Milliyetçi Hareket Partisi Genel Başkan Yardımcısı – Gaziantep Milletvekili Prof. Dr. E. Semih Yalçın, ”Tayyip Erdoğan’ın Ermeni tezlerini zımnen kabul anlamına gelen açıklamaları karşısında MHP’nin gösterdiği haklı tepkiler, AKP iktidarının kiralık kalemlerinde travmaya yol açmıştır. MHP lideri Devlet Bahçeli’nin şiddetli eleştirilerinin kamuoyundan da destek bulması üzerine telaşa kapılan iktidar yardakçısı bilumum yazar ve çizer takımı, derhal hücum vaziyeti almışlardır.
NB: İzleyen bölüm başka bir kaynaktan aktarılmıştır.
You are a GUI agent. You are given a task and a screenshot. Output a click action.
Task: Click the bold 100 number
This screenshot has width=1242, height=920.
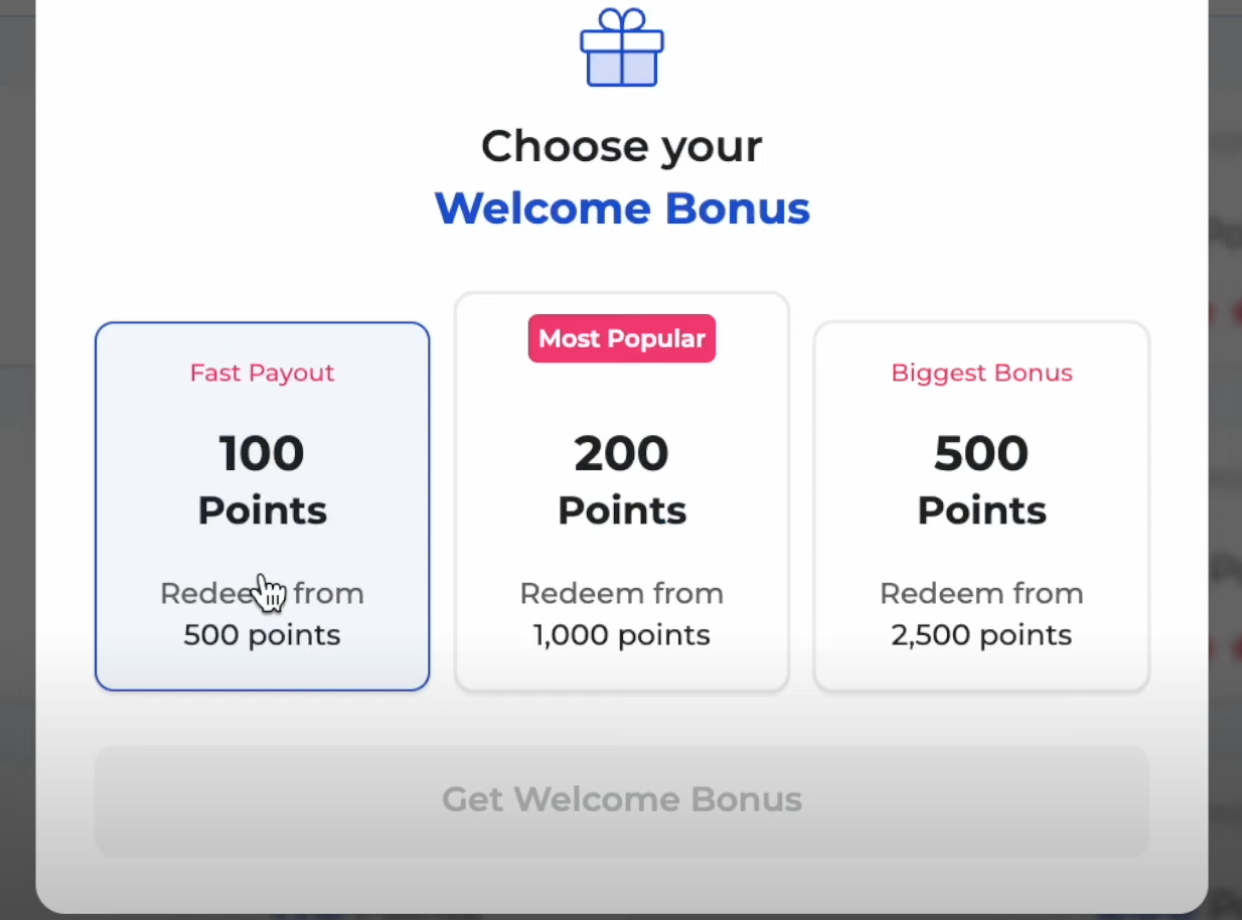coord(262,453)
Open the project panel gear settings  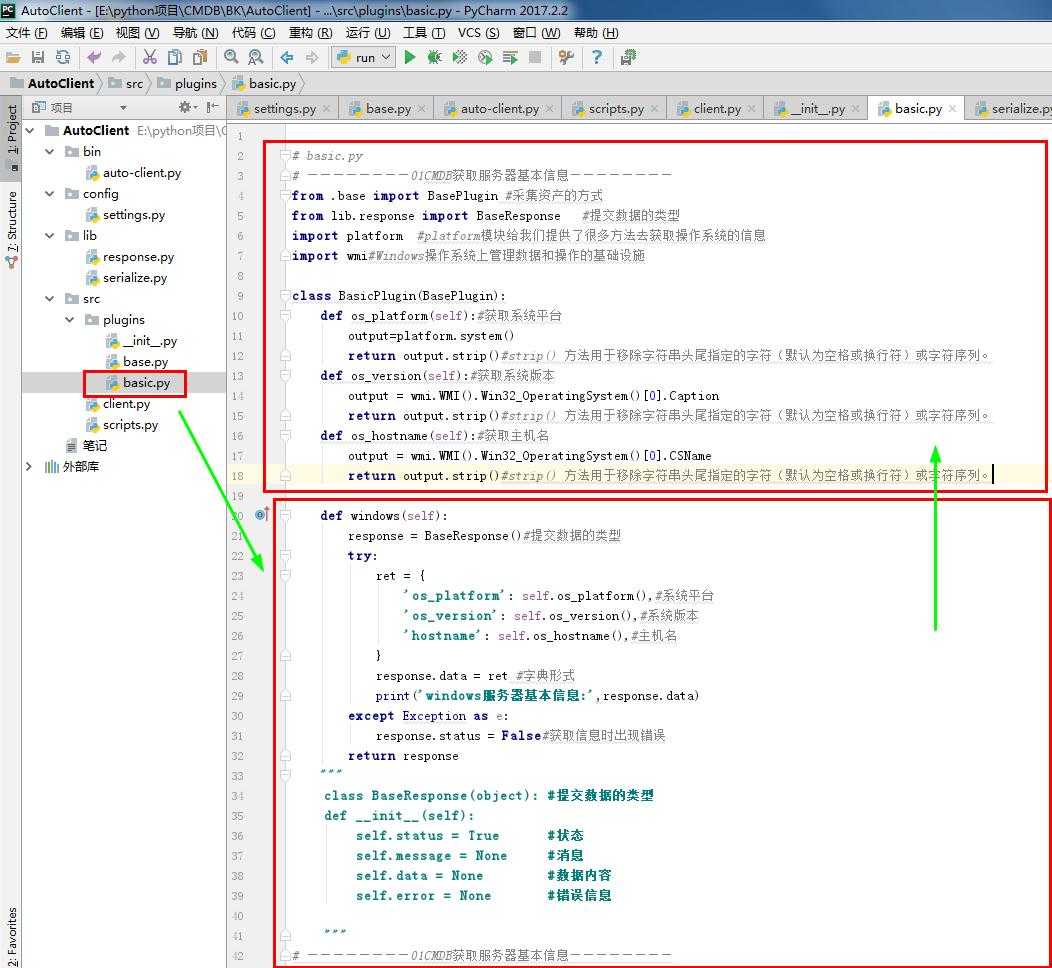[x=185, y=107]

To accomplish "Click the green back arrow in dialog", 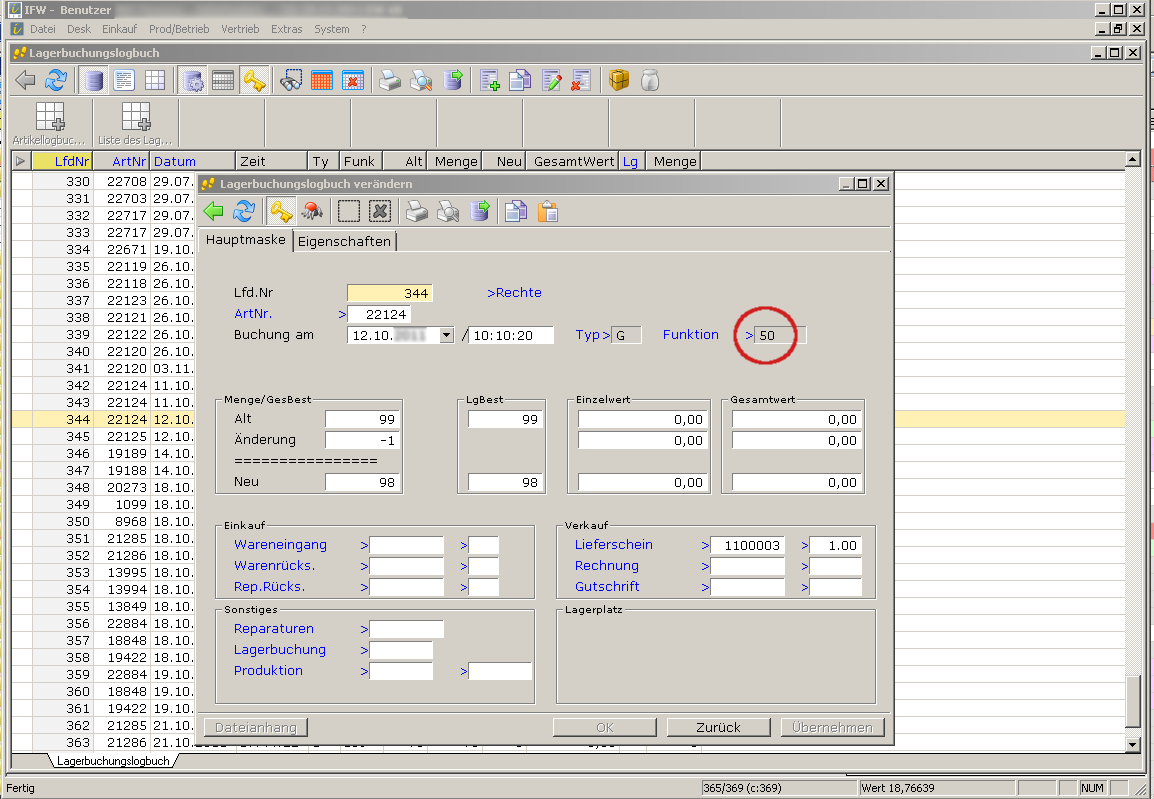I will coord(213,211).
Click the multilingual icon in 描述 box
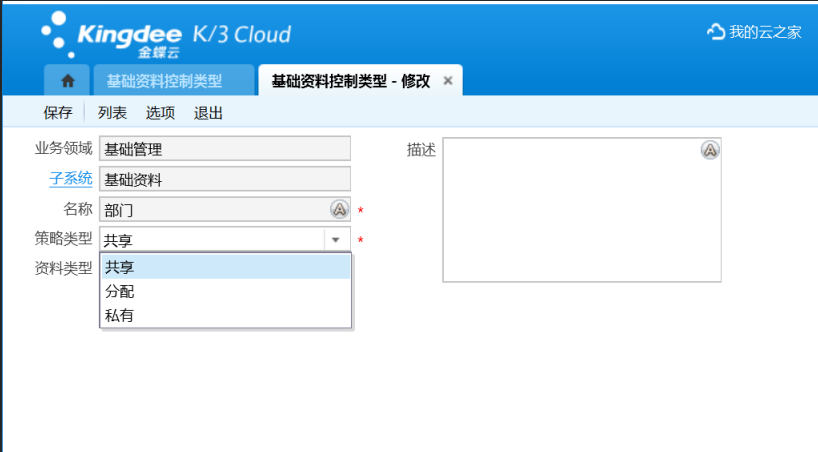Screen dimensions: 818x452 pos(709,150)
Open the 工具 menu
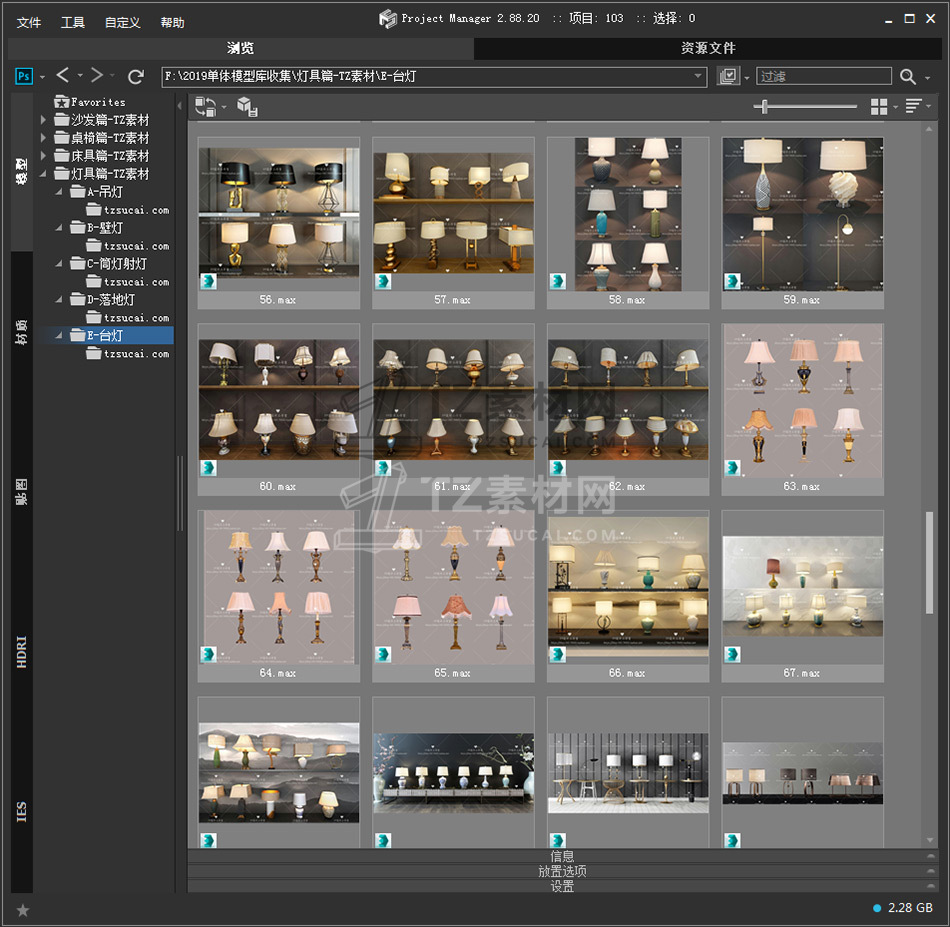 point(73,22)
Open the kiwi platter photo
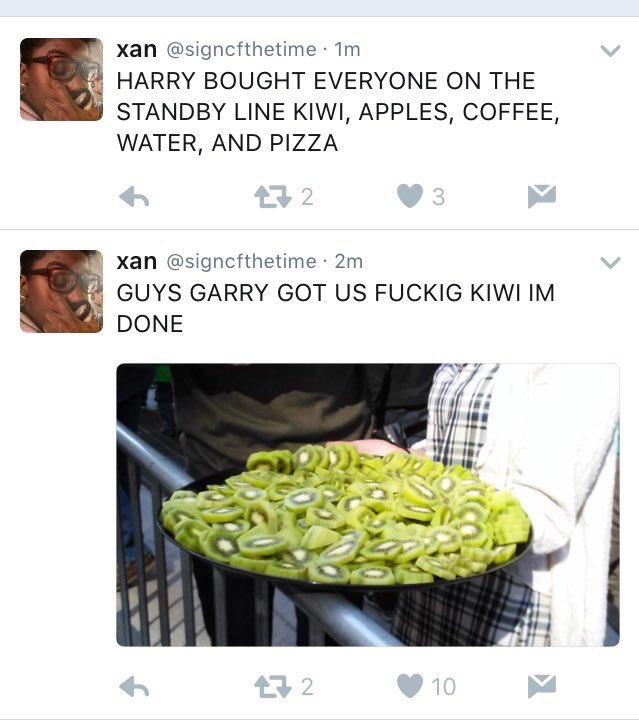Viewport: 639px width, 721px height. tap(368, 505)
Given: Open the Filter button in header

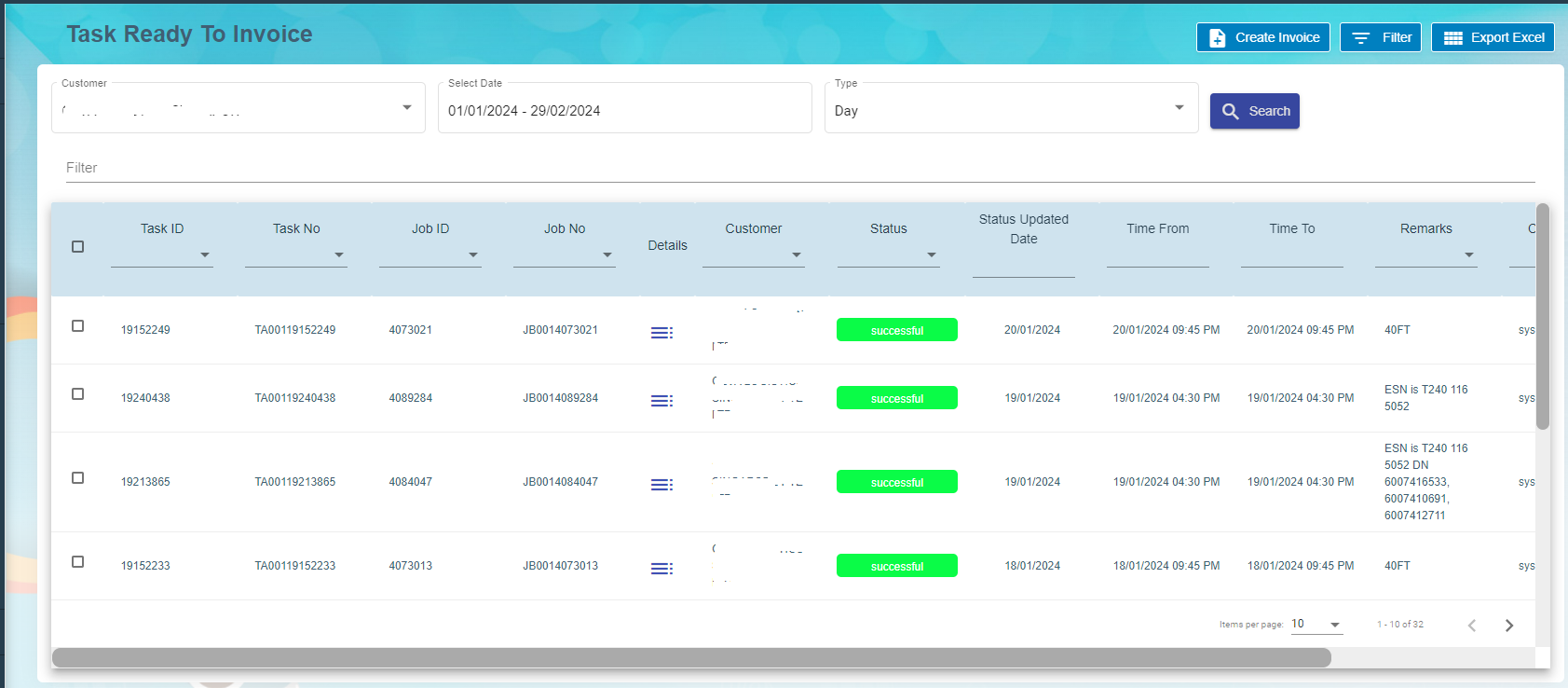Looking at the screenshot, I should pos(1380,37).
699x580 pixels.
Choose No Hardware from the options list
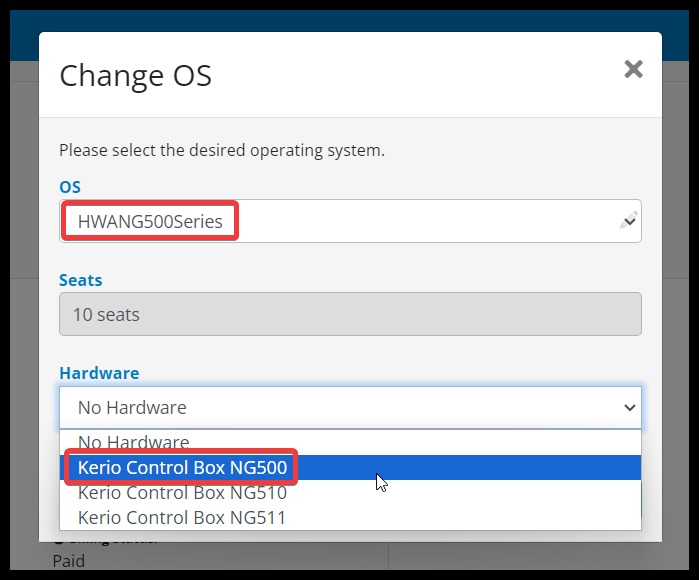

Ancak telaş içindeki havuz medyasının mensupları kendilerine Başbuğ Alparslan Türkeş’in bazı girişimlerinimalzeme ve kalkan yaparak büyük bir taktik hataya düşmüşlerdir. Erdoğan’ın Ermenileri okşayan, atalarımızı katil durumuna düşüren ve şehitlerimizin de kemiklerini sızlatan ifadelerine destek olarak bula bula Alparslan Türkeş-Levon Ter Petrosyan görüşmesini bulmuşlardır” açıklaması yaptı.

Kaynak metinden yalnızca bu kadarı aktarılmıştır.